We are all busy people, leading busy lives, and like to get where we need to be as quickly as possible, especially at peak times of the day.

However, in the middle of all that we sometimes lose sight of what is important – and that is driving safely, especially around schools.

Fed up with the numbers of motorists speeding past their school, the children at Addingham Primary School, together with Ilkley Road Safety Committee, used a mobile speed camera to find out just how many drivers were breaking the law.

The results may shock you – over the course of a single day the children logged 150 motorists driving in excess of the speed limit.

This is not just a case of someone risking incurring a spot-fine or penalty points. This is sheer recklessness that could, heaven forbid, cost the life of a child. Children do not have the same road sense as adults and are easily distracted, meaning we have to take more care when driving past schools, not less.

Hopefully this mini-survey will be warning enough to those who regularly drive past schools at rush hour. But if not, they should be warned that the full weight of the law will be used against them to ensure they keep within the speed limit.

Inspiring award for our young people

There is a lot of negativity about young people these days, and the prevailing thinking is that when they are not causing trouble they are under-achieving and spending more time glued to their phones or video games than they are contributing to society.

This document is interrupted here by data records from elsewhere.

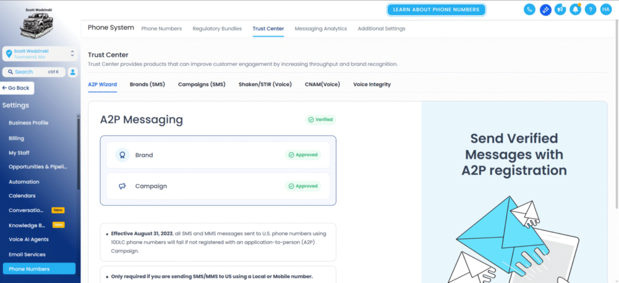619x283 pixels.
Task: Open Voice AI Agents in settings sidebar
Action: click(x=29, y=239)
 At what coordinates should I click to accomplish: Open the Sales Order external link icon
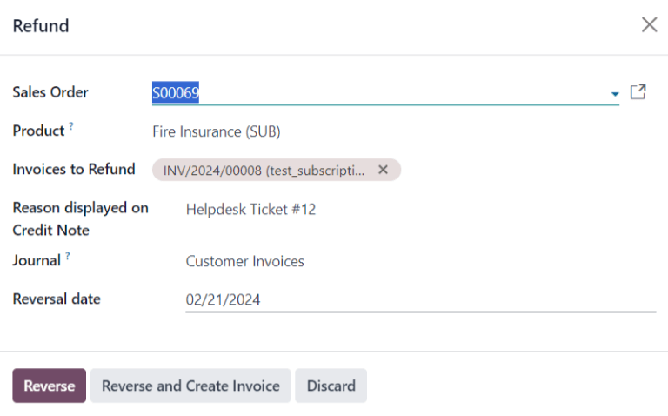tap(638, 92)
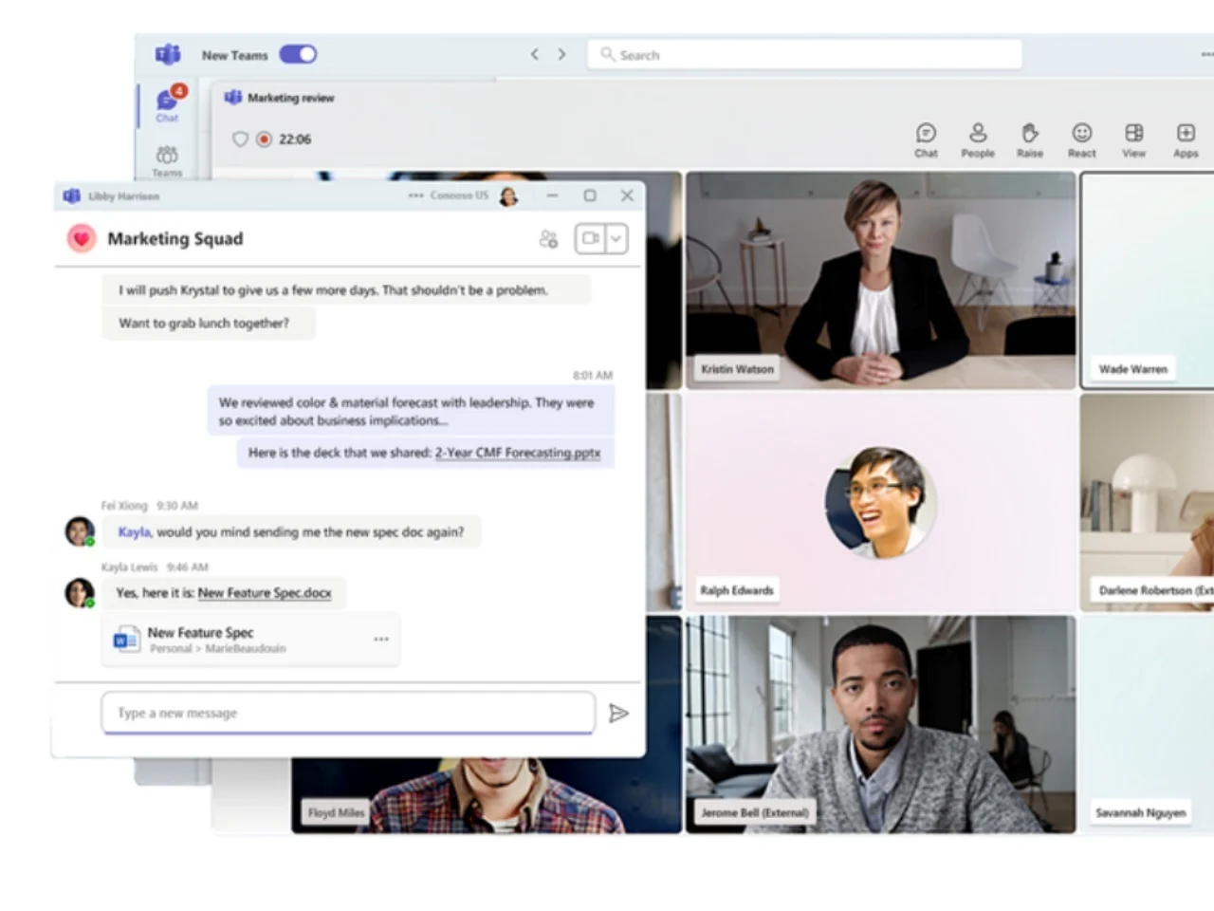Open more options on the New Feature Spec file card
Screen dimensions: 1214x911
pos(381,640)
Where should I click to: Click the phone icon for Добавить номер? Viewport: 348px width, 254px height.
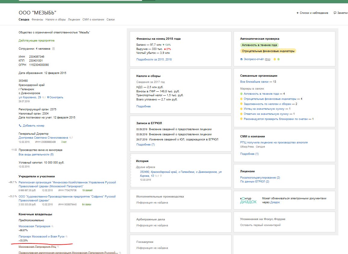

That is of course, nonsense, and Laurence Patterson is a prime example of why. Laurence is the latest recipient of the Jamie Payne-Ross Award from St Mary’s School in Menston, given every year in honour of another inspirational young person who died in a tragic accident 20 years ago.

It is given to a Year 8 boy for outstanding achievement in sport and Laurence, as a talented rugby and football player and keen runner, certainly fits the bill. As does the person who presented this year’s award – Callum Hall, a former pupil who is overcoming adversity after developing a shocking infection, thought to originate from a sea urchin sting, which has left him paralysed.

The entire roster of Jamie Payne-Ross Award recipients should stand as an inspiration to other young people and as examples to the rest of us that young people can be and very often are exemplary members of society.

There is a huge amount of good in our young people, and awards such as this one send the right message that we recognise this and that our preconceptions about youngsters are very often based on prejudice, misinformation and a few rotten apples.